Veniamo a Parma, dove il Pd a sostenuto Paolo Scarpa. Come si concilia “il lato eretico” alla coabitazione con una corrente molto moderata e tradizionalista come quella da cui proviene Giuseppe Pellacini?
“Le due cose non sono inconciliabili. Era difficile, certo, ma ci siamo seduti a un tavolo con chi per cinque anni aveva fatto con noi opposizione in Consiglio comunale per cercare di elaborare una proposta nell’interesse della città, a prescindere da rigidi schieramenti nazionali che, non sempre, dal punto di vista delle esigenze amministrative locali, sono dirimenti. Penso a temi come servizi alle famiglie, scuole, tutela dell’ambiente, sicurezza delle strade, rilancio del territorio: sono questioni sulle quali sarebbe importante cercare di aggregare visioni e progetti utili per la città piuttosto che correnti o apparteneze. Per Parma insomma valeva la pena. Senza dimenticare i percorsi fatti dai gruppi di opposizione e l’autonomia di scelta dei partiti della coalizione nell’elaboraizone delle liste”.

Facciamo un passo indietro.

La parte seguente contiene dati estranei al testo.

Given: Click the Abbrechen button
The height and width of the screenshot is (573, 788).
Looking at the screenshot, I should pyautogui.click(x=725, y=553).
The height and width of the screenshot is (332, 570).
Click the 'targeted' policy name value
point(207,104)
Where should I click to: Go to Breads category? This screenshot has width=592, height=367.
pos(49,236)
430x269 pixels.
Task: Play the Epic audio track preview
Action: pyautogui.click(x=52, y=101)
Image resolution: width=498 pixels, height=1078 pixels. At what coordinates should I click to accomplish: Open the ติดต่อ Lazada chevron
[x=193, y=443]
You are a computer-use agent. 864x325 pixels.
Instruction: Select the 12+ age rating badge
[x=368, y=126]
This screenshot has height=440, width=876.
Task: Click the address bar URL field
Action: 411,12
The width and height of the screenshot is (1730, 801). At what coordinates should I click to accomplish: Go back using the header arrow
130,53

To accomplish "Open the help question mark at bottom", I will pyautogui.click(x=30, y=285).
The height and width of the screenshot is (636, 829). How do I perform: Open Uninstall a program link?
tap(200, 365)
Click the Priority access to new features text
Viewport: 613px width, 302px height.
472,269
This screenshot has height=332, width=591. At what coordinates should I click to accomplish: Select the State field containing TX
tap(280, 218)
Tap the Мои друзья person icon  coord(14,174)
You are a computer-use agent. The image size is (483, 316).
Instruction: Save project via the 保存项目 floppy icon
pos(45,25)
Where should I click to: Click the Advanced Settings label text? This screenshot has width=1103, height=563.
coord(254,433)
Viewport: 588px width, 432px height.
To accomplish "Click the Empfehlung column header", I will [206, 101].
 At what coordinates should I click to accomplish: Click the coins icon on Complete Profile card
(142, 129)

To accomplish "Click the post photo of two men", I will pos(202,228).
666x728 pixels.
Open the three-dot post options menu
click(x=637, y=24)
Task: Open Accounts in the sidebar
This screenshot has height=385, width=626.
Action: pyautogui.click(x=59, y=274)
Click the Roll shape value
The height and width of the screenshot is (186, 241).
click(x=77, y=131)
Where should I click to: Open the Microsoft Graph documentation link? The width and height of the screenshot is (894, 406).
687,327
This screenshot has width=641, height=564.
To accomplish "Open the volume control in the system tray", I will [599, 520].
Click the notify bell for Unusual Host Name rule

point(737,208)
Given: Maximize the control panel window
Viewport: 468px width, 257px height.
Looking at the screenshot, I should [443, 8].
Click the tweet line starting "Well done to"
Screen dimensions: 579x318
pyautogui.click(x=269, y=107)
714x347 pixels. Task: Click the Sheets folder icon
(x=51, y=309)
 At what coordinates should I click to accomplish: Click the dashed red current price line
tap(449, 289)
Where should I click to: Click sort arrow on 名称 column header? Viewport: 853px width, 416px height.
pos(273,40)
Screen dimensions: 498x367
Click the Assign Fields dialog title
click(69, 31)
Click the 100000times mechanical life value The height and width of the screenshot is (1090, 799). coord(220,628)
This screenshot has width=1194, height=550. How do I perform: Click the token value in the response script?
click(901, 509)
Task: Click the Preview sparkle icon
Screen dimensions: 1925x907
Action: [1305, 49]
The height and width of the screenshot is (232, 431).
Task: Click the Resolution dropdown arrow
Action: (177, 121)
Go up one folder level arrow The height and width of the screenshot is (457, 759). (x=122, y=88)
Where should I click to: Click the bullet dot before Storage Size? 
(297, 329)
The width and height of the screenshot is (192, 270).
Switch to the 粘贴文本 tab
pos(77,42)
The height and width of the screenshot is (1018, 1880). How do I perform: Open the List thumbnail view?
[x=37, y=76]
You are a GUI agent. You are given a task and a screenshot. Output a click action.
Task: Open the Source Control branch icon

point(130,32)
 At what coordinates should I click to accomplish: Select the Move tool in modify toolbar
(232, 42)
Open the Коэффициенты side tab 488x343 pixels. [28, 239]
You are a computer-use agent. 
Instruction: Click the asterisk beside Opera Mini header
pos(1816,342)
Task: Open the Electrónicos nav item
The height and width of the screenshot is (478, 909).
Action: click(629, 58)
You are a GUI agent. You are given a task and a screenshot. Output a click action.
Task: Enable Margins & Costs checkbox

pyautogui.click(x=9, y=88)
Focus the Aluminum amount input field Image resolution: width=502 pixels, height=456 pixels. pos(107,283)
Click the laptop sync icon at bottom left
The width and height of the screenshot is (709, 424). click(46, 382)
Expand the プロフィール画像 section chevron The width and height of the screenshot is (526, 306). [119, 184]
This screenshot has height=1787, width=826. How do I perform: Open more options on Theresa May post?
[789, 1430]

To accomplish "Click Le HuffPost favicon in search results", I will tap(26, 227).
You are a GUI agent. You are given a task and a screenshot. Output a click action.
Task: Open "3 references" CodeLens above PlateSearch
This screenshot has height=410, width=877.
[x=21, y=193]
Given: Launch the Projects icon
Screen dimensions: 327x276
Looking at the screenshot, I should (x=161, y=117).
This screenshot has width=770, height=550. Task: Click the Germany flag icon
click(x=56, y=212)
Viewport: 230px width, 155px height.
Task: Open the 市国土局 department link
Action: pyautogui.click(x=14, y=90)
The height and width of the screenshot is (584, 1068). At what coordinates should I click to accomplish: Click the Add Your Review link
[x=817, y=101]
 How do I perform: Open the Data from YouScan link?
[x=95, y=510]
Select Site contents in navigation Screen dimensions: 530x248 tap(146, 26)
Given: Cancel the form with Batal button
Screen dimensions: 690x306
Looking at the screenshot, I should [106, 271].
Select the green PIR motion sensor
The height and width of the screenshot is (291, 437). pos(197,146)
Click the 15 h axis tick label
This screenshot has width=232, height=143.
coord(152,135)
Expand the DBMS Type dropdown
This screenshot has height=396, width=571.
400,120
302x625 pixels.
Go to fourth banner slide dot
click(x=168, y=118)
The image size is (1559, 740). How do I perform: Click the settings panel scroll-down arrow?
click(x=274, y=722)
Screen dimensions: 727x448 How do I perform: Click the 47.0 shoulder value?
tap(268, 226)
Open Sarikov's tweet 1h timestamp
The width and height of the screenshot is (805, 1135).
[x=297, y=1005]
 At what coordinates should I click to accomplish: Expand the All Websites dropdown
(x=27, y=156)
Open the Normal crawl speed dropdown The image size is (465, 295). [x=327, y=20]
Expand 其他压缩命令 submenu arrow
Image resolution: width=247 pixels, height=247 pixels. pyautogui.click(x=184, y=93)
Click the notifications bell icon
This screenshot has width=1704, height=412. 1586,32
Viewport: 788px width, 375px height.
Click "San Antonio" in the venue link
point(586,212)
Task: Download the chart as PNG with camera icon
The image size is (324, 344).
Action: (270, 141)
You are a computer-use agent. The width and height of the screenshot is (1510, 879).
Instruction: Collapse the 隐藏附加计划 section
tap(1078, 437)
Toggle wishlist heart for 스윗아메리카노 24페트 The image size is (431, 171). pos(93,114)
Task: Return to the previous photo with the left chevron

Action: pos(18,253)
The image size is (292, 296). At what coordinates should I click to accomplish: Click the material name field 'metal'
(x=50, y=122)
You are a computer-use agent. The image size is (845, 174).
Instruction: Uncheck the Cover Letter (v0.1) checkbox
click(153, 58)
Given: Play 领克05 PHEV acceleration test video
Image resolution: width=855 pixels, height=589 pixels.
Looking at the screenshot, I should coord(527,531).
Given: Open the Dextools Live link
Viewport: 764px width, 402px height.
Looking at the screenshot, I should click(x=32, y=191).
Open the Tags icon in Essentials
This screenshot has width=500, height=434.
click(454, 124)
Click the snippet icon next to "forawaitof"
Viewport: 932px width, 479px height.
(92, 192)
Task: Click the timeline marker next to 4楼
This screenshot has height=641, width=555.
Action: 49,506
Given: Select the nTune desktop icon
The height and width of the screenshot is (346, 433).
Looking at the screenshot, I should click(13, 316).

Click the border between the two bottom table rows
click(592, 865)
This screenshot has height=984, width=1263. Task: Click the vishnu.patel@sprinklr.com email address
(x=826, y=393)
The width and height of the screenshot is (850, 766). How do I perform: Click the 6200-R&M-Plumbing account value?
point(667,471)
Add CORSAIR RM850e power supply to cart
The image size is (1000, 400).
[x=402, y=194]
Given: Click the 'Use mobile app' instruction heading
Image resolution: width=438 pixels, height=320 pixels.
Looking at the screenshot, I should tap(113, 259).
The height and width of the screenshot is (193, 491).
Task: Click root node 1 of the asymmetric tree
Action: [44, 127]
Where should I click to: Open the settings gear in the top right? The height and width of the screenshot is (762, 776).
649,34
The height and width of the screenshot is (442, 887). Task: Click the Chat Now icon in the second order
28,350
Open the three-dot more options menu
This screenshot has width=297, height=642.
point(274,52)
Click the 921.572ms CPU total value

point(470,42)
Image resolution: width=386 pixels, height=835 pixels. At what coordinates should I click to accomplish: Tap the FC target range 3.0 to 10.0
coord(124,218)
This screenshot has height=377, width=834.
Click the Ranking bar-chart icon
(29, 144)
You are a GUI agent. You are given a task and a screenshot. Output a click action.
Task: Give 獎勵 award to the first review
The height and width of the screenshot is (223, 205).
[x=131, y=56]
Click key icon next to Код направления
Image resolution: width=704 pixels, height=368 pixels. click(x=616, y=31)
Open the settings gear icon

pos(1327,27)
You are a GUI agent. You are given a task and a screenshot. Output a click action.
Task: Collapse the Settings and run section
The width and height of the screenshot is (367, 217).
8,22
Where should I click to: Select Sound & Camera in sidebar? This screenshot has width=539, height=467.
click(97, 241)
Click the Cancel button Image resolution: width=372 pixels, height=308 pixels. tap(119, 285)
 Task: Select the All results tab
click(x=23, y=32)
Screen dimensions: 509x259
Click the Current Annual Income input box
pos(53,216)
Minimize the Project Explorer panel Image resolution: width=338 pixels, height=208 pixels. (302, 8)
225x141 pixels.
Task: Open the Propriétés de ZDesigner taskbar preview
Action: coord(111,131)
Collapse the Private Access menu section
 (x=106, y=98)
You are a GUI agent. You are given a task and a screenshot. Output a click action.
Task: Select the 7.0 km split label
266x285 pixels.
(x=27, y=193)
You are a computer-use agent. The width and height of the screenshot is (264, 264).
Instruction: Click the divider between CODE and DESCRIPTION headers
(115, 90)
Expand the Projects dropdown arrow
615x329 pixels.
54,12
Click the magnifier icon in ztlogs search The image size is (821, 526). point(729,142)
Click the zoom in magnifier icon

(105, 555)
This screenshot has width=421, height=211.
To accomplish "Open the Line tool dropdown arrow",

Il risultato elettorale…
“E’ stato fatto un lavoro importante, e la città lo ha riconosciuto. Se consideriamo in termini di preferenze il riscontro che hanno avuto i candidati che hanno lavorato con la segreteria in questi anni, penso ad esempio alla Ilari, ai giovani Broso e Oluboyo (alla loro prima esperienza), alla Reverberi e alla Iovino, anche senza considerare i risultati mio e di Lavagetto, direi che non è mancato un grande segnale di fiducia nei confronti di chi in questi anni si è speso quotidianamente. Questo nonostante la difficile situazione nazionale del PD in tutte le amministrative. Non è usuale per una segreteria comunale. E vabbè che possiamo avere tanti amici, ma…c’è di più”.

Però il gran lavoro non è bastato a vincere.
“Siamo partiti tardi. Come segreteria avevamo chiesto ripetutamente e con forza che le primarie si facessero in autunno, ma c’era chi sosteneva che fosse impensabile muoversi prima del referendum nazionale e se non avessimo fatto uno sforzo di mediazione allora sì che sarebbe stato ancora più complesso il percorso. Ma la politica richiede tempi lunghi, anche per le scelte dei candidati, e indipendentemente dalla ricomposizione delle famigerate aree. Che poi qualcuno sostenesse la possibilità di una scelta unitaria stupisce a posteriori: se avessimo trovato l’unitarietà i nomi sarebbero emersi e non ci saremmo trovati a parlare da subito di ricomposizioni. Il PD da sempre ha molte anime, il che è una risorsa, ma se non lavorano allo stesso obiettivo convintamente…”

Che ne sarà ora del PD, da qui alle prossime amministrative?
“Molto dipenderà da quanto accade nel nazionale. Serve una svolta di umiltà, cambiare registro, ritrovare i rapporti con le categorie con cui si sono messe barriere invece che ponti. Non ho visto questo atteggiamento nel dopo congresso e se non sarà così sarà durissimo rapportarsi con i cittadini. Quello che spero è che i giovani con cui ho condiviso un pezzo di strada importante fino ad oggi continuino a crescere, a lavorare, a crederci. Che non si stufino insommma. E spero che alla prossima tornata siano in tanti a spendersi in lista”.

E sul rapporto Pizzarotti – PD…
“La vicinanza è innegabile, a Roma una parte del partito già simpatizza per lui. Non mi stupirei se…”.